After you eventually published your code, I also tested that code:
responseBytes = Hex.decode(responseChangedHex);
TimeStampResponse response = new TimeStampResponse(responseBytes);
TimeStampToken token = response.getTimeStampToken();
TimeStampTokenInfo tokenInfo = token.getTimeStampInfo();
But also here I get an exception already while parsing the manipulated response:
java.io.EOFException: DEF length 27 object truncated by 1
at org.bouncycastle.asn1.DefiniteLengthInputStream.read(Unknown Source)
at org.bouncycastle.asn1.ASN1StreamParser.readObject(Unknown Source)
at org.bouncycastle.asn1.ASN1StreamParser.readVector(Unknown Source)
at org.bouncycastle.asn1.DERSequenceParser.getLoadedObject(Unknown Source)
at org.bouncycastle.asn1.ASN1StreamParser.readVector(Unknown Source)
at org.bouncycastle.asn1.DERSetParser.getLoadedObject(Unknown Source)
at org.bouncycastle.asn1.ASN1StreamParser.readVector(Unknown Source)

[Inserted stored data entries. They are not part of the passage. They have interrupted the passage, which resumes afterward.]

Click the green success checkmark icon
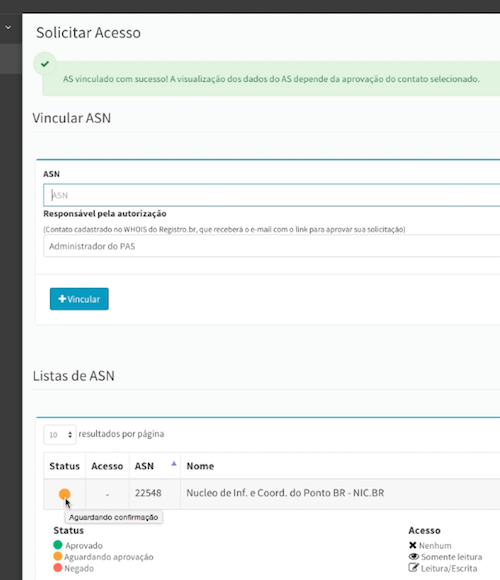This screenshot has height=580, width=500. coord(45,64)
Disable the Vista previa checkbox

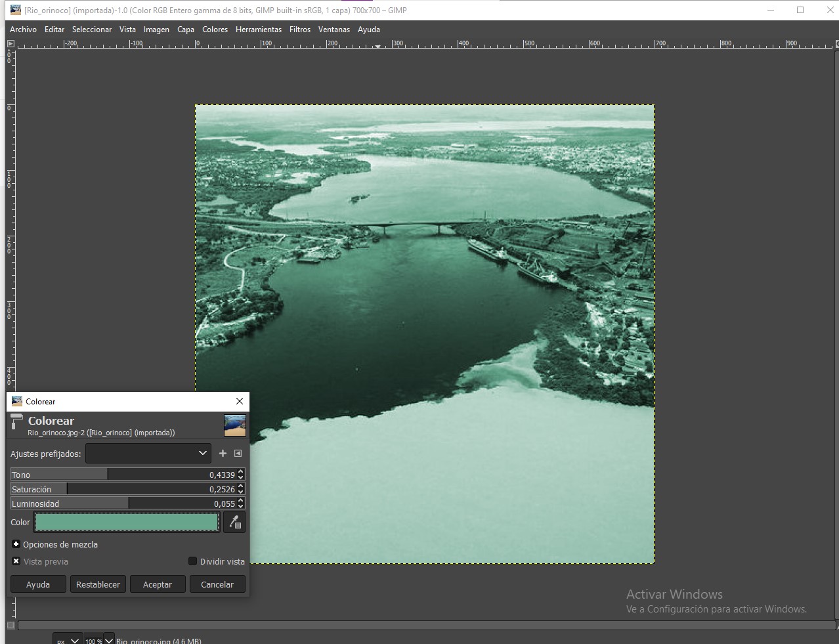point(16,561)
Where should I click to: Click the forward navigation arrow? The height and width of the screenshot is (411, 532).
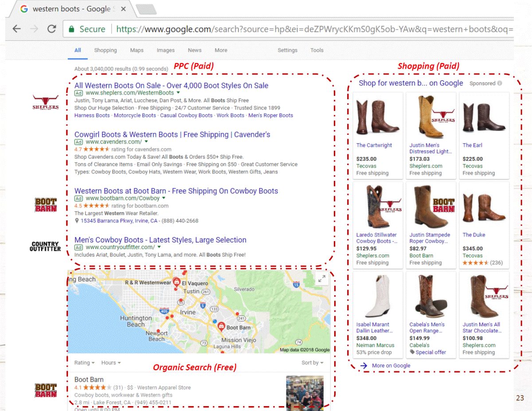34,29
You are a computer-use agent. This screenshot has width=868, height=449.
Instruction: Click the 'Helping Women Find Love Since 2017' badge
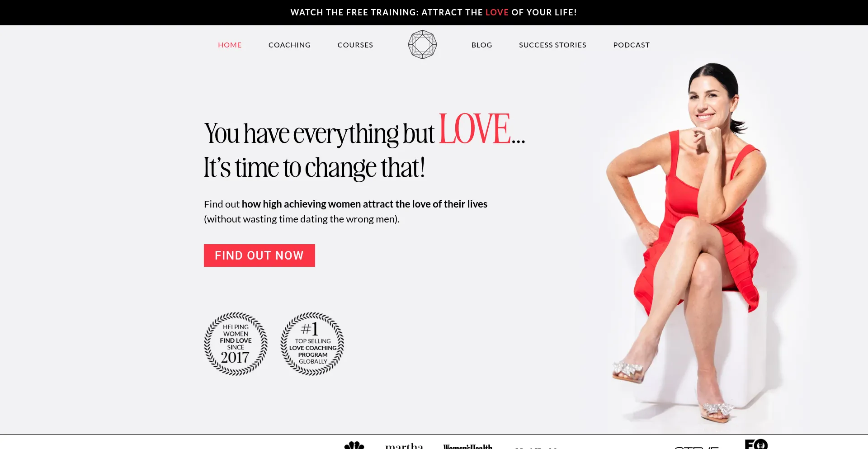(236, 344)
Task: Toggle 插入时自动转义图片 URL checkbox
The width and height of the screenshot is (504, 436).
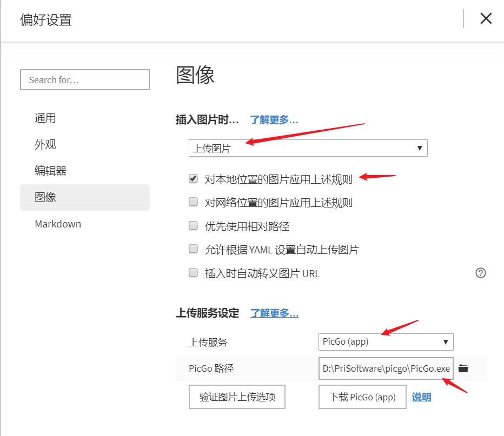Action: click(x=193, y=273)
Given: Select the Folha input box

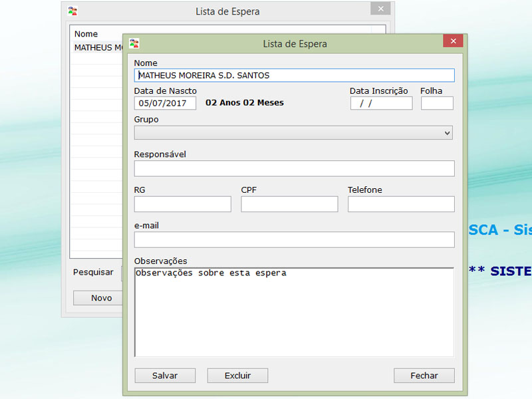Looking at the screenshot, I should (x=437, y=103).
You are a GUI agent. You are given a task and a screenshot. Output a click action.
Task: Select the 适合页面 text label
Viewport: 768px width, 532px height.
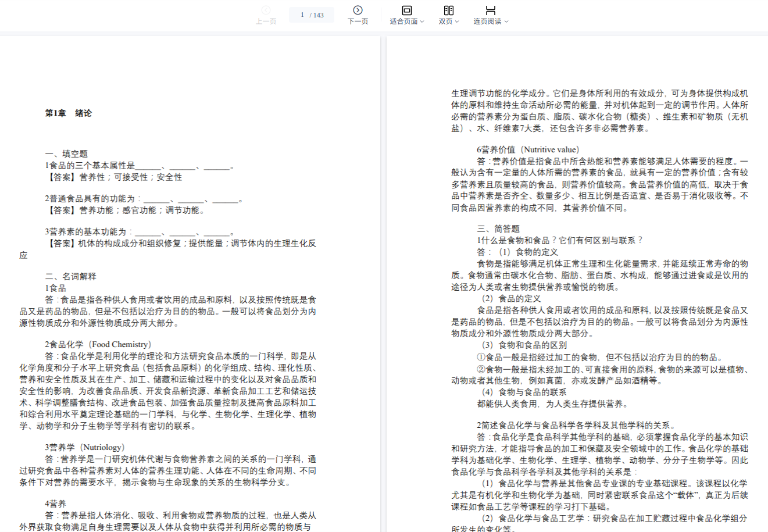[403, 22]
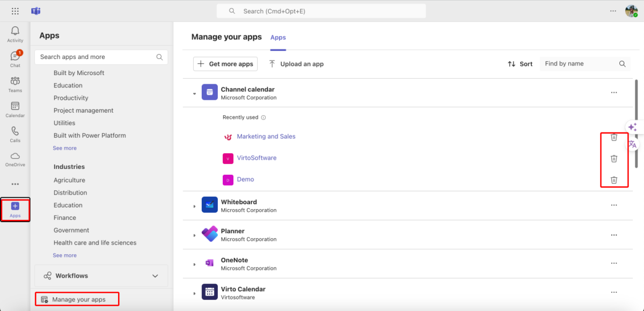The image size is (644, 311).
Task: Open the Activity feed in the sidebar
Action: pos(15,33)
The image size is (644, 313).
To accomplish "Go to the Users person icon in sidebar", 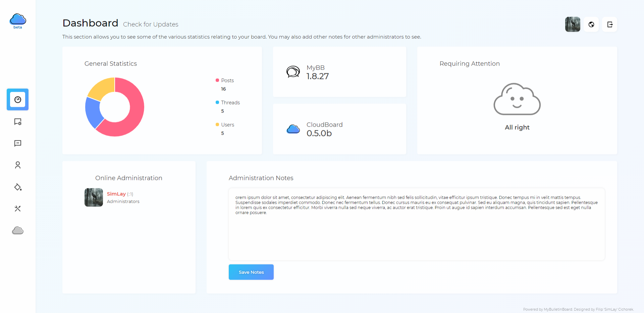I will tap(18, 165).
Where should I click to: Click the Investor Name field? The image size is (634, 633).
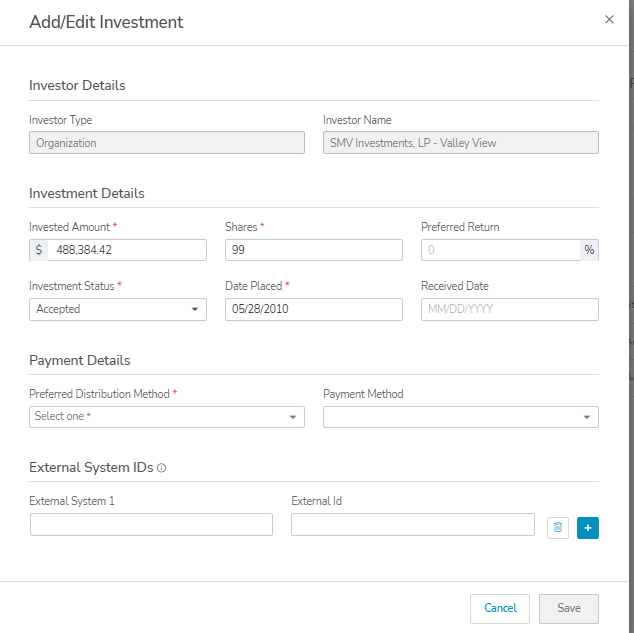(x=460, y=143)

at org.bouncycastle.asn1.DERSequenceParser.getLoadedObject(Unknown Source)
at org.bouncycastle.asn1.ASN1StreamParser.readVector(Unknown Source)

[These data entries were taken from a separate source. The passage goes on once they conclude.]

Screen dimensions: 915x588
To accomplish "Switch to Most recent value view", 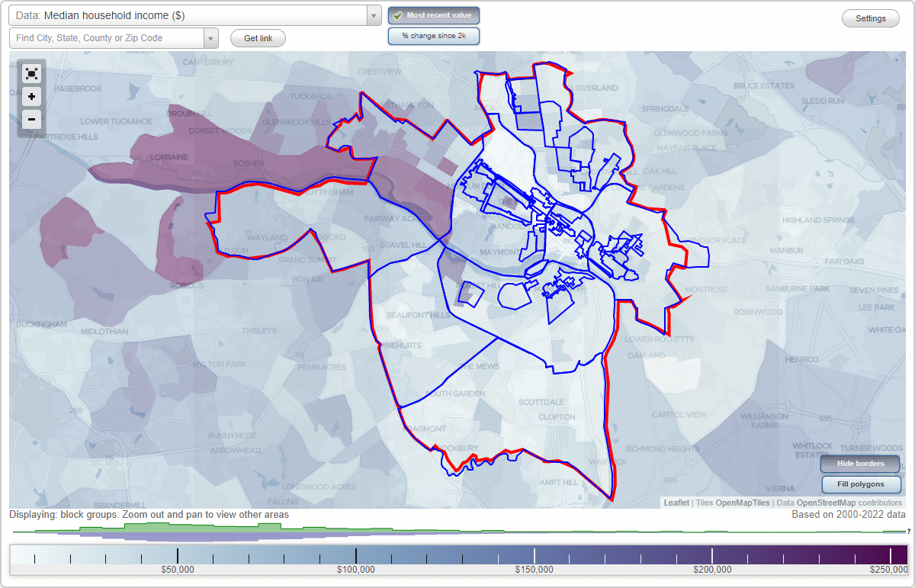I will click(433, 14).
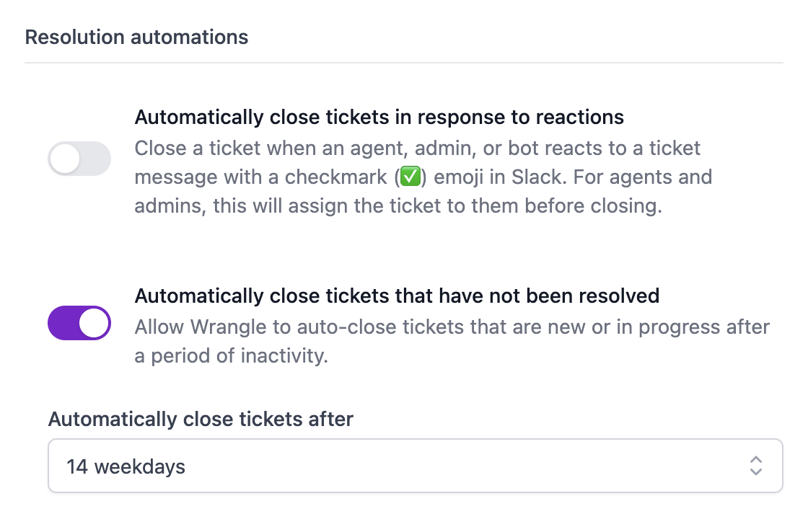The image size is (808, 532).
Task: Click the 'period of inactivity' description line
Action: pyautogui.click(x=231, y=356)
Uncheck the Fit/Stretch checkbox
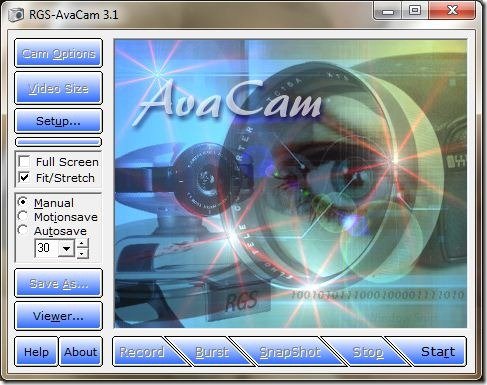 (24, 177)
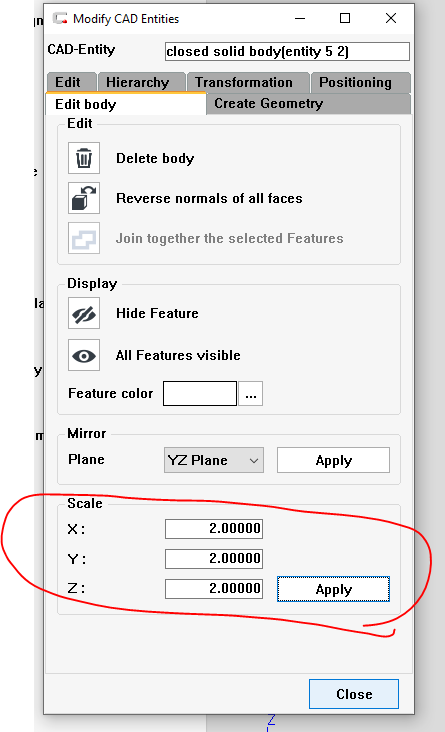This screenshot has width=445, height=732.
Task: Click the Join together selected Features icon
Action: [x=84, y=238]
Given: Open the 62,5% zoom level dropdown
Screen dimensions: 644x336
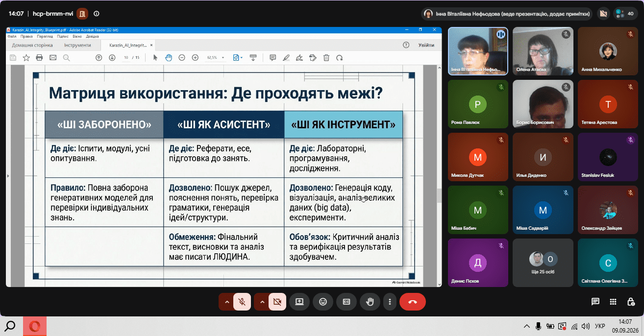Looking at the screenshot, I should [216, 58].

at org.bouncycastle.asn1.DERSequenceParser.getLoadedObject(Unknown Source)
at org.bouncycastle.asn1.ASN1StreamParser.readVector(Unknown Source)
at org.bouncycastle.asn1.DERSequenceParser.getLoadedObject(Unknown Source)

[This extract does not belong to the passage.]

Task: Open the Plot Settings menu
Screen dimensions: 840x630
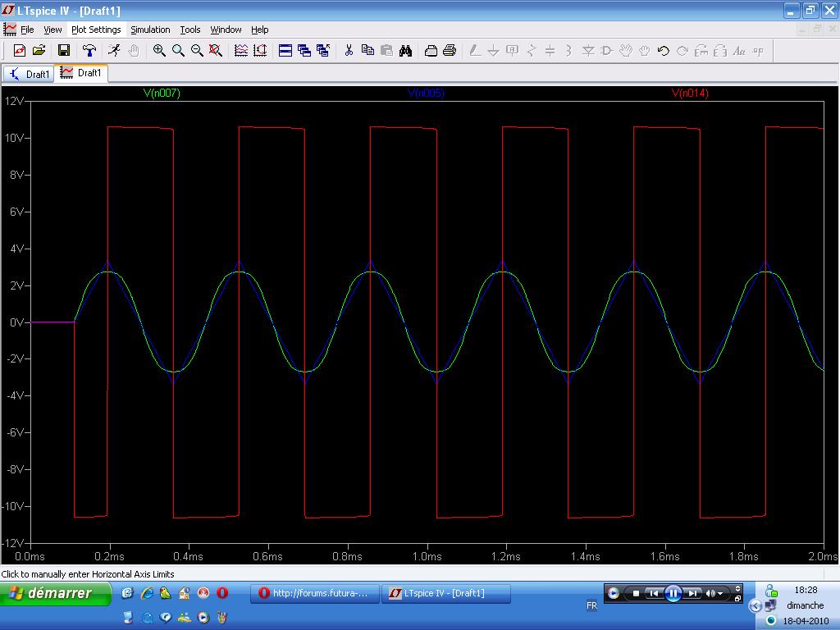Action: 96,30
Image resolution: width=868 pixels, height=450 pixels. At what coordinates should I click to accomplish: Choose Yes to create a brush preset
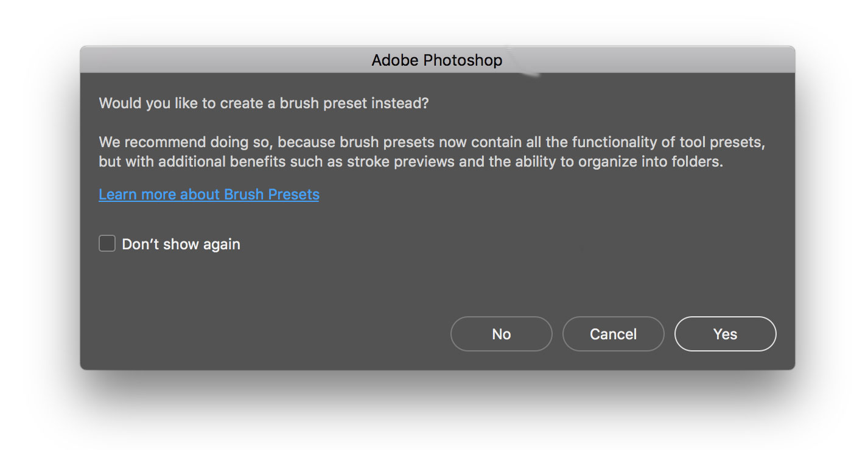(725, 334)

at org.bouncycastle.asn1.ASN1StreamParser.readVector(Unknown Source)
at org.bouncycastle.asn1.DERSetParser.getLoadedObject(Unknown Source)
at org.bouncycastle.asn1.ASN1StreamParser.readVector(Unknown Source)
at org.bouncycastle.asn1.DERSequenceParser.getLoadedObject(Unknown Source)
at org.bouncycastle.asn1.ASN1StreamParser.readVector(Unknown Source)
at org.bouncycastle.asn1.ASN1StreamParser.readTaggedObject(Unknown Source)
at org.bouncycastle.asn1.ASN1InputStream.buildObject(Unknown Source)
at org.bouncycastle.asn1.ASN1InputStream.readObject(Unknown Source)
at org.bouncycastle.asn1.ASN1InputStream.buildEncodableVector(Unknown Source)
at org.bouncycastle.asn1.ASN1InputStream.buildDEREncodableVector(Unknown Source)
at org.bouncycastle.asn1.ASN1InputStream.buildObject(Unknown Source)
at org.bouncycastle.asn1.ASN1InputStream.readObject(Unknown Source)
at org.bouncycastle.asn1.ASN1InputStream.buildEncodableVector(Unknown Source)
at org.bouncycastle.asn1.ASN1InputStream.buildDEREncodableVector(Unknown Source)
at org.bouncycastle.asn1.ASN1InputStream.buildObject(Unknown Source)
at org.bouncycastle.asn1.ASN1InputStream.readObject(Unknown Source)
at org.bouncycastle.tsp.TimeStampResponse.readTimeStampResp(Unknown Source)
at org.bouncycastle.tsp.TimeStampResponse.<init>(Unknown Source)
at org.bouncycastle.tsp.TimeStampResponse.<init>(Unknown Source)
at mkl.testarea.bc1.timestamp.ValidateTST.testValidateLikeUser8897013(ValidateTST.java:98)
i.e. in this line
TimeStampResponse response = new TimeStampResponse(responseBytes);
As a consequence, TimeStampToken.validate cannot be called for your response even if one uses TimeStampResponse instead of TimeStampResp.
As you expressed doubts in a comment: I do use BC 1.60 for the test having both bcprov-jdk15on-1.60.jar and bcpkix-jdk15on-1.60.jar in my classpath and having registered BC as security provider:
Security.addProvider(new BouncyCastleProvider());
To me this is a completely normal BC setup.